How to complete this task: Every line from the line containing "The image size is (1506, 812)." through the end of the data is to be reproduced exactly, excluding pictures.

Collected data
● ● ●
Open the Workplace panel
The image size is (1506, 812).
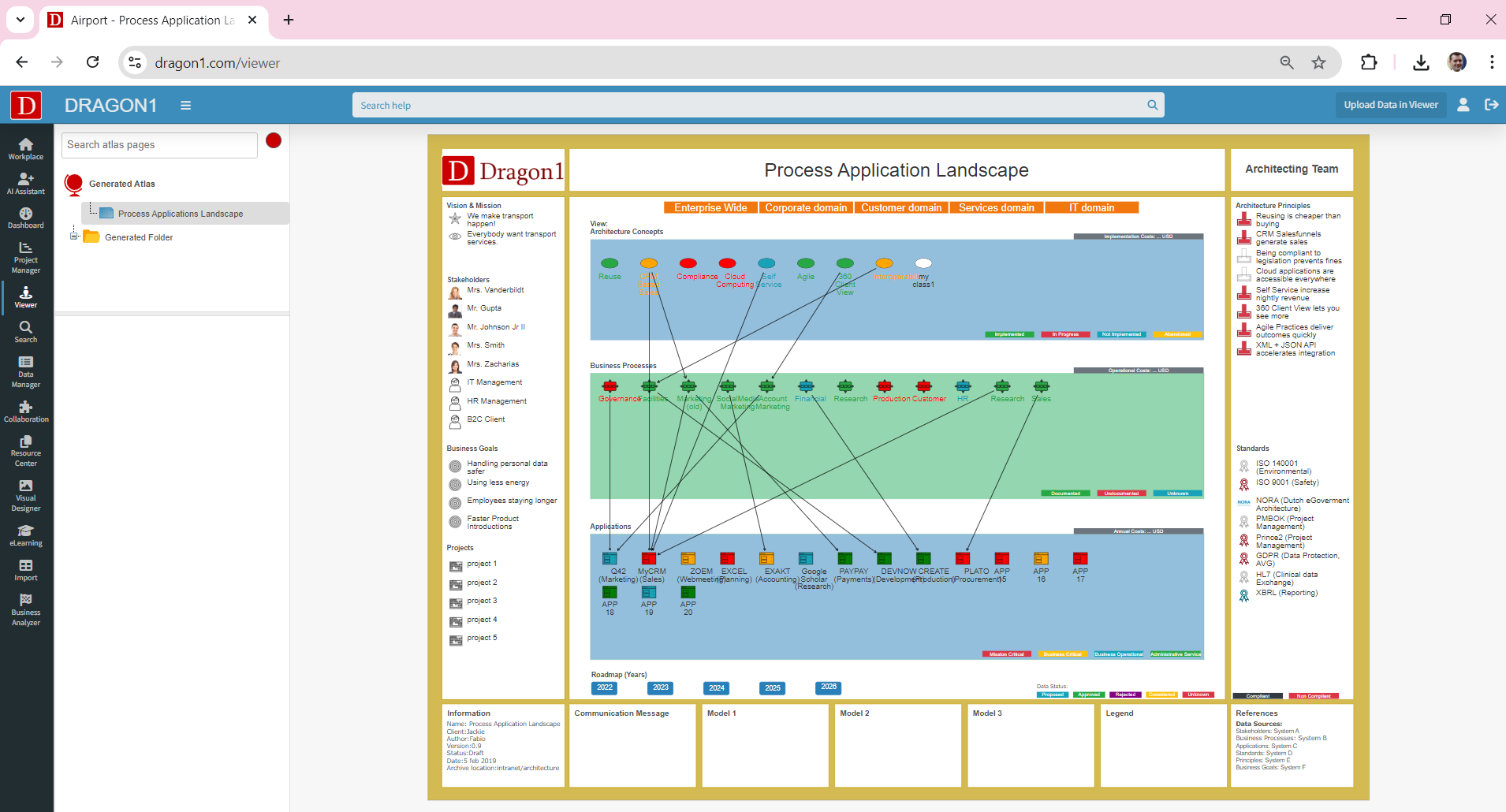pyautogui.click(x=26, y=147)
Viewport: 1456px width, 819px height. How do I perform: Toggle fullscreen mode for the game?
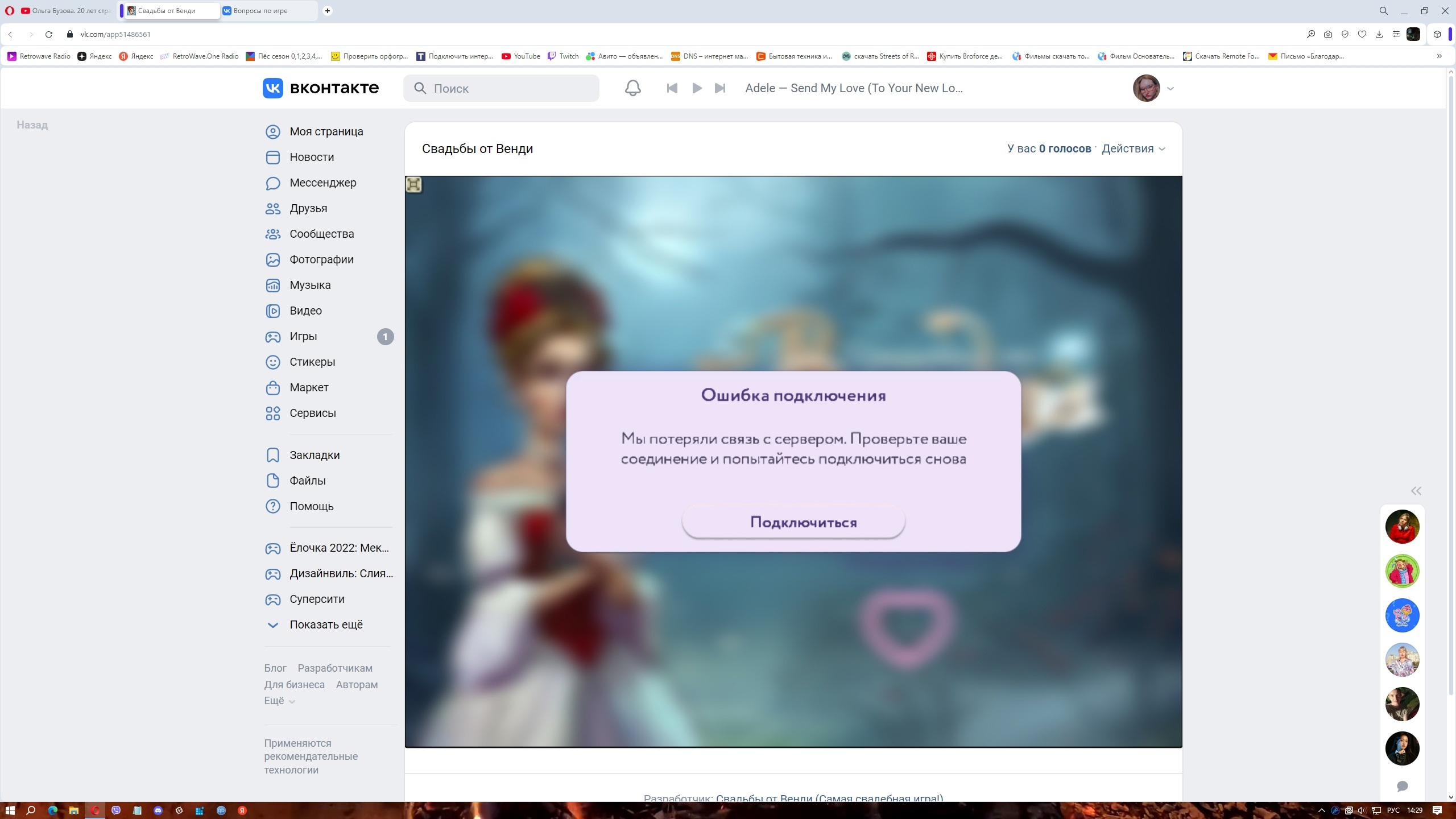coord(413,185)
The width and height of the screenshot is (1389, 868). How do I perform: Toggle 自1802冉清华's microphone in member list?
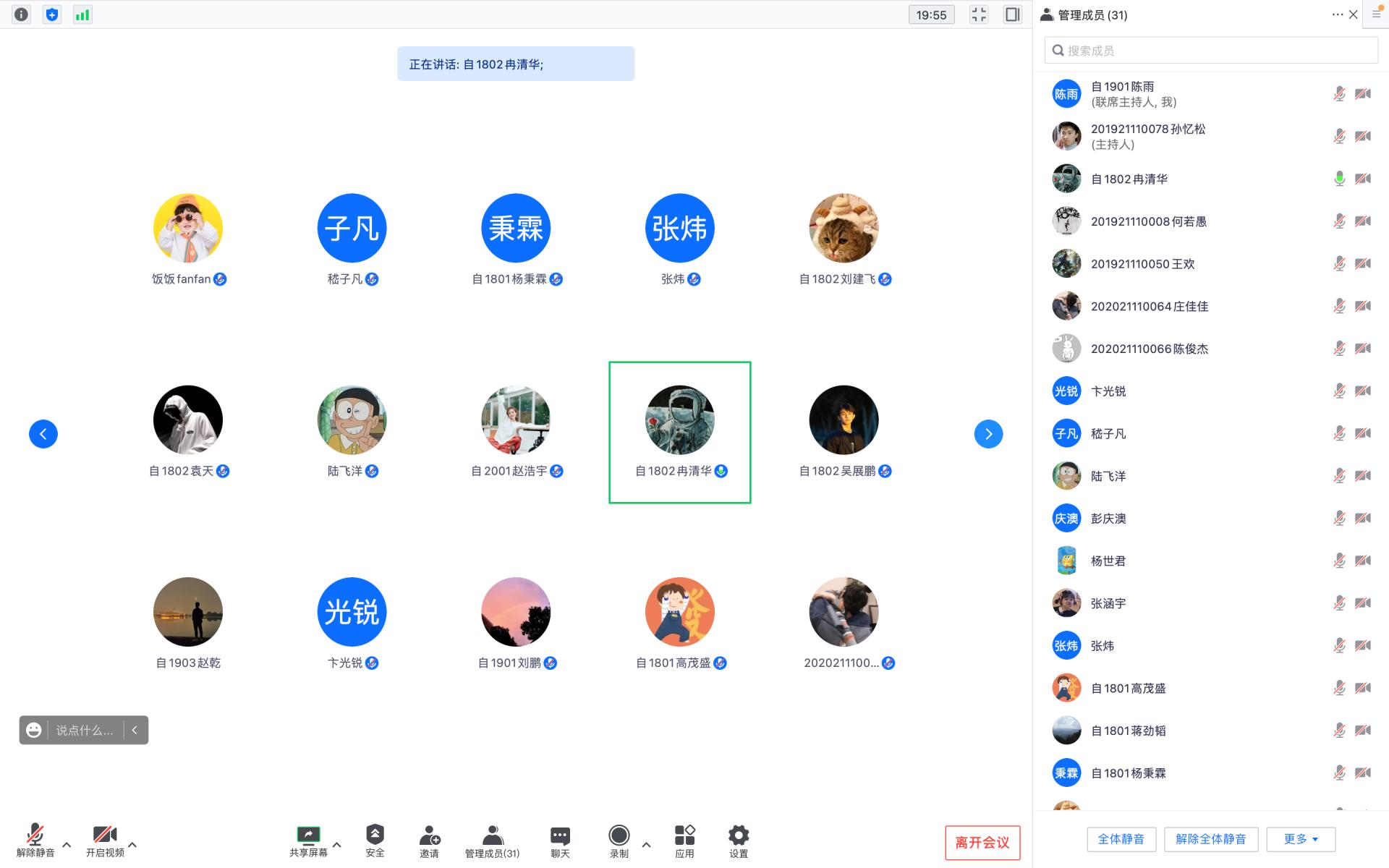click(1339, 179)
● ● ●
Problem solution:
The image size is (1506, 812).
pyautogui.click(x=26, y=147)
Viewport: 1456px width, 819px height. How do I perform: Toggle fullscreen mode for the game?
coord(413,185)
The width and height of the screenshot is (1389, 868). How do I perform: Toggle 自1802冉清华's microphone in member list?
click(1339, 179)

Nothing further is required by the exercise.